-- start of Provided records --
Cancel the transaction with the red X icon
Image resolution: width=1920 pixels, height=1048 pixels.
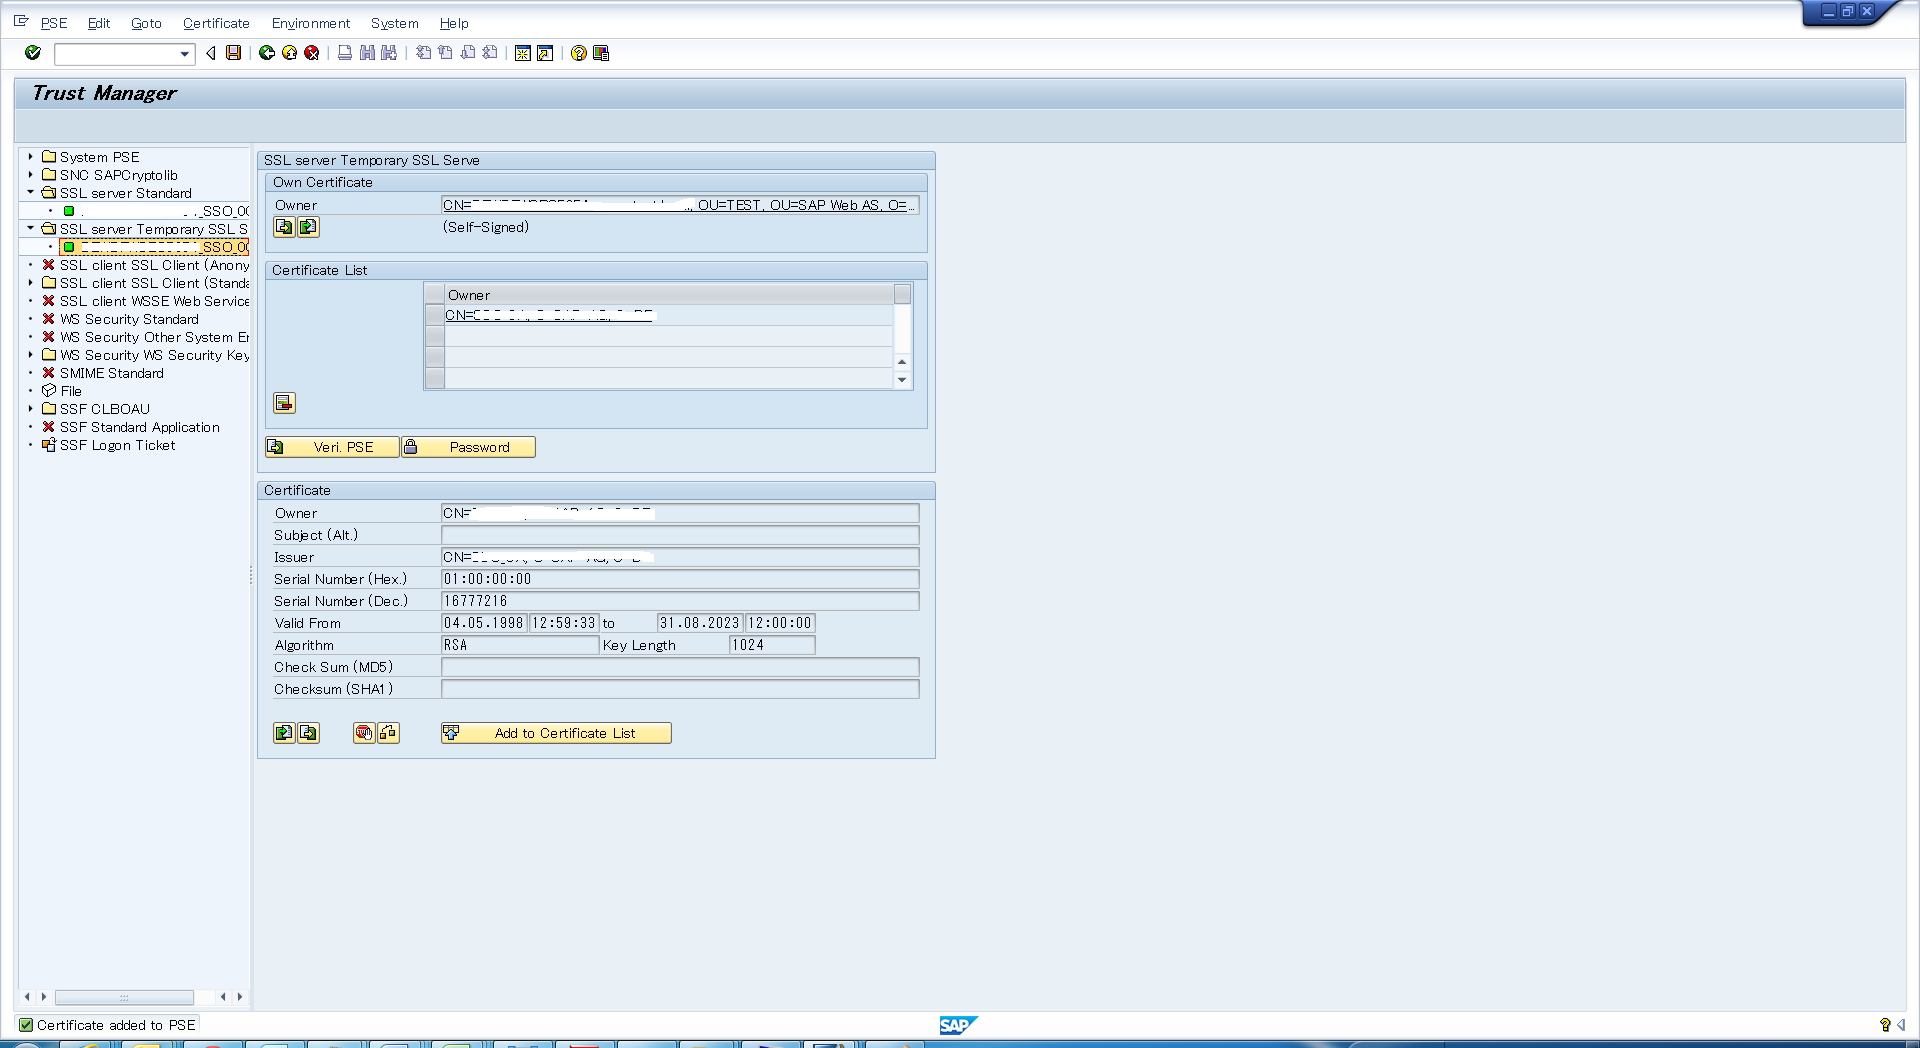[x=311, y=54]
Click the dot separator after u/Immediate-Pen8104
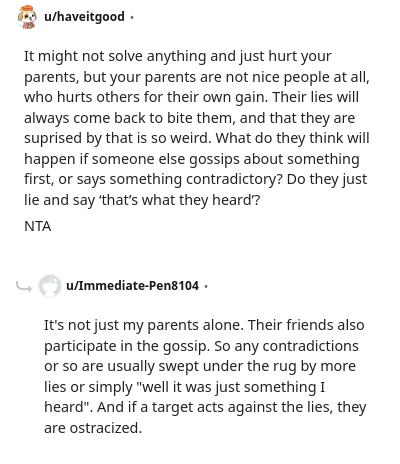The width and height of the screenshot is (400, 464). coord(206,286)
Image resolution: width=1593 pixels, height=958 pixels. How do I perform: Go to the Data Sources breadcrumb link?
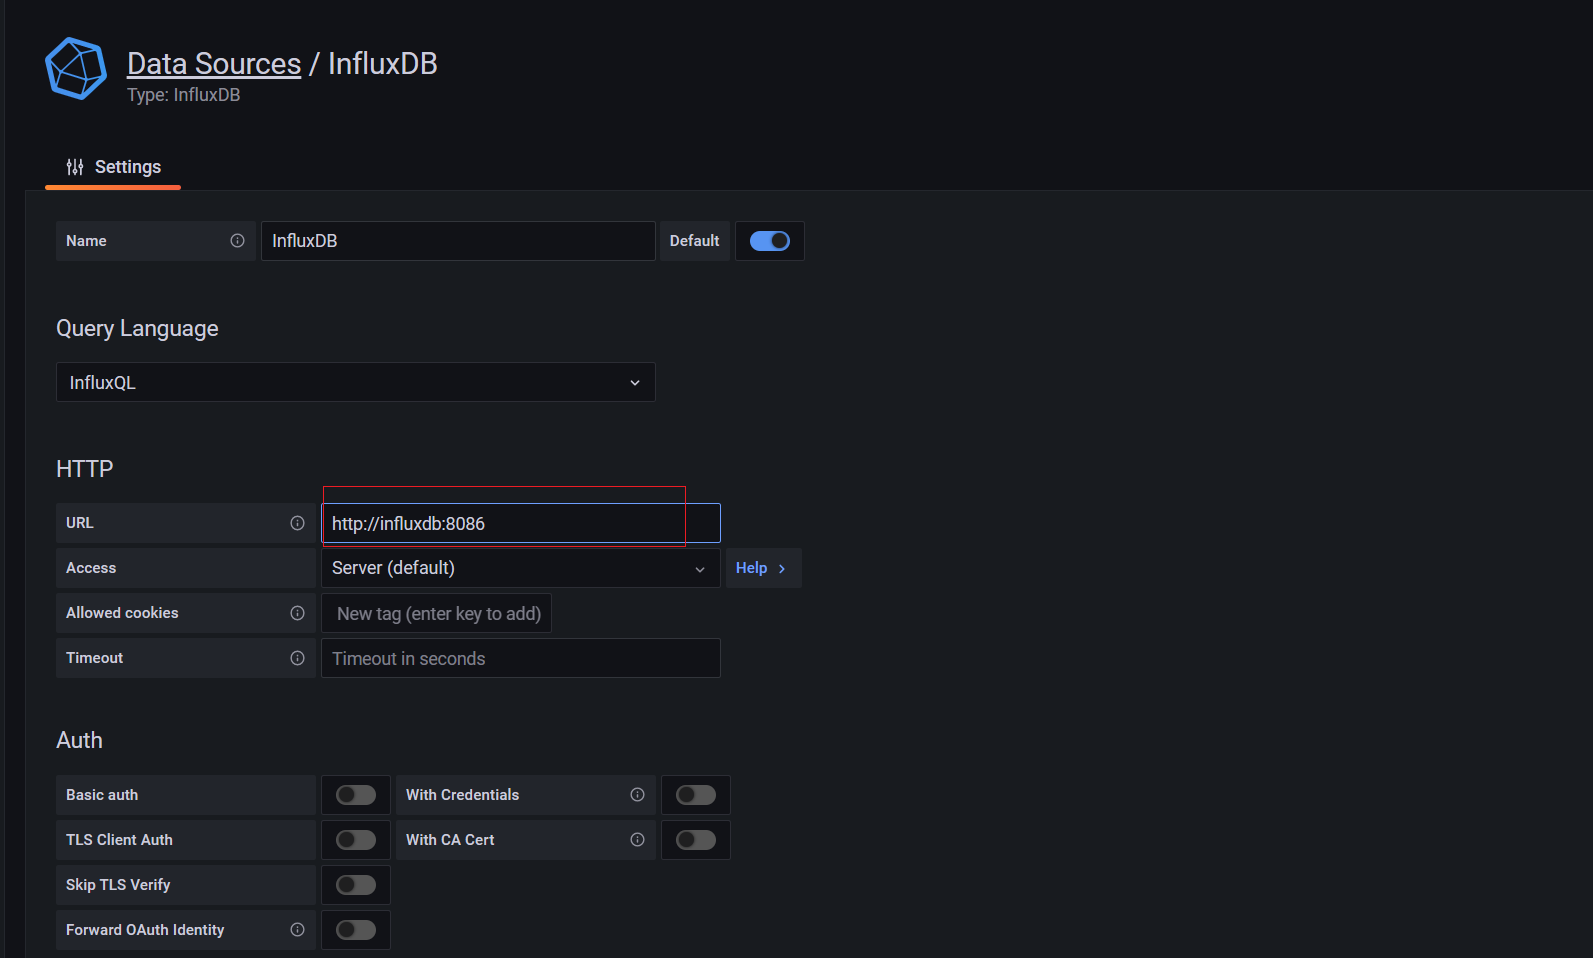point(214,64)
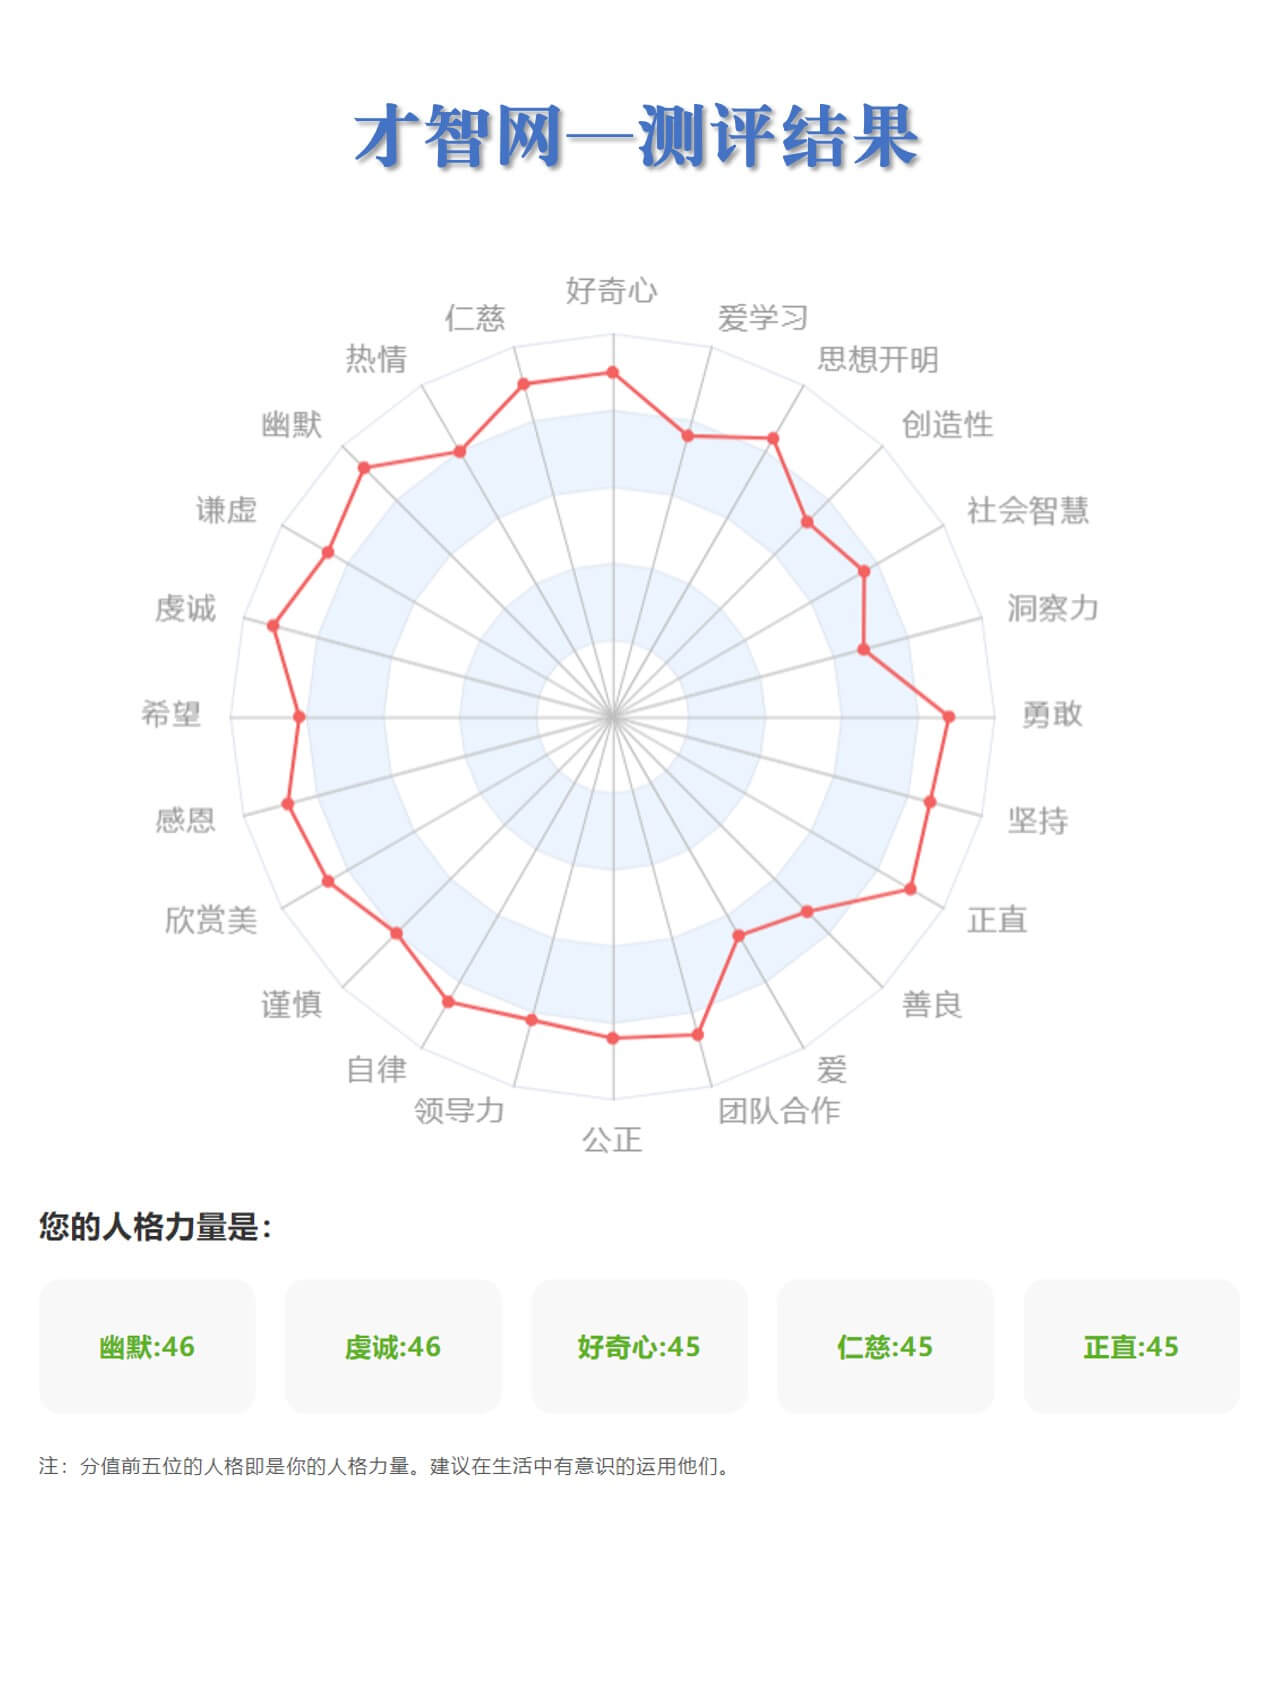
-- end of Provided records --
Reproduce word for word everything from the line containing "Click the dot" down to the last of the rows, both ends included. Omit the pictures from your copy.

Click the dot separator after u/Immediate-Pen8104
The width and height of the screenshot is (400, 464). coord(206,286)
Image resolution: width=1593 pixels, height=958 pixels. How do I perform: Go to the Data Sources breadcrumb link?
point(214,64)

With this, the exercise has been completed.